Par quelle fatalité nos dangers ayant été communs, nos têtes également proscrites, notre sort est-il si différent du vôtre ? Pourquoi, ayant démasqué et combattu avec vous nos ennemis et nos tyrans communs, ne partageons-nous pas avec vous le prix de la victoire ? Pourquoi nos fers sont-ils rivés par des collègues dont le premier devoir seroit de les rompre ? »

Ils se défendent ensuite, et longuement, d’avoir été « des fédéralistes dans le sens coupable du mot » ;

« …Où sont nos correspondances, nos écrits, nos démarches pour parvenir à cette scission criminelle, contraire à nos sermens ?

Serions-nous fédéralistes, pour avoir eu le projet de dénoncer à l’universalité de nos concitoyens les attentats de quelques conspirateurs contre la liberté commune ? Serions-nous fédéralistes, quand nous aurions provoqué la surveillance de la République entière sur les entreprises d’une commune qui, chaque jour, faisait un pas vers l’usurpation de l’autorité suprême ? Serions-nous fédéralistes, quand nous aurions donné l’éveil à tous les départemens sur cette coalition criminelle qui leur préparoit des fers ?… etc. etc.

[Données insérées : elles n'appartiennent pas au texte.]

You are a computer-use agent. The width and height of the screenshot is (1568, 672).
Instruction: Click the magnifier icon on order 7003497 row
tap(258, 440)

Ils protestent encore, avec véhémence, contre l’accusation d’avoir été coupables de dilapidations, eux, dont le chétif patrimoine a été altéré par leur longue captivité. Ils s’étendent sur les traitements barbares qu’ils ont soufferts avec courage, alors qu’ils étaient « traînés ignominieusement de prisons en prisons, puisqu’ils occupent la septième » alors que « le poignard des assassins était sans cesse suspendu sur leurs têtes. » Et ils terminent :

« Nous avons trop souffert, puisque nous n’avons aucun crime à expier…[1] Consolés par le recouvrement de nos droits et de notre liberté, nous aurons bientôt oublié que nous fûmes victimes des factions. Nous laisserons dans nos cachots le souvenir de nos longues infortunes. »

  1. C’est ce que répète Bohan isolément, dans une lettre au Comité de Salut public, datée du 8 vendémiaire an iii (20 septembre 1794) moins d’un mois avant sa mise en liberté. Il y dit « que les infirmités qui vont toujours croissant, depuis son incarcération, ne lui laissent entrevoir qu’une mort prochaine, et il invoque l’humanité du Comité pour se procurer les secours que son état exige ». Il ajoute : « Je ne pus croire que votre intention soit de me faire mourir dans les fers : ma conscience me dit que je ne l’ai pas mérité ».

    (Catalogue d’autographes de Charavay de 1865, n° 120, p. 17, cit. par la Bibliographie bretonne).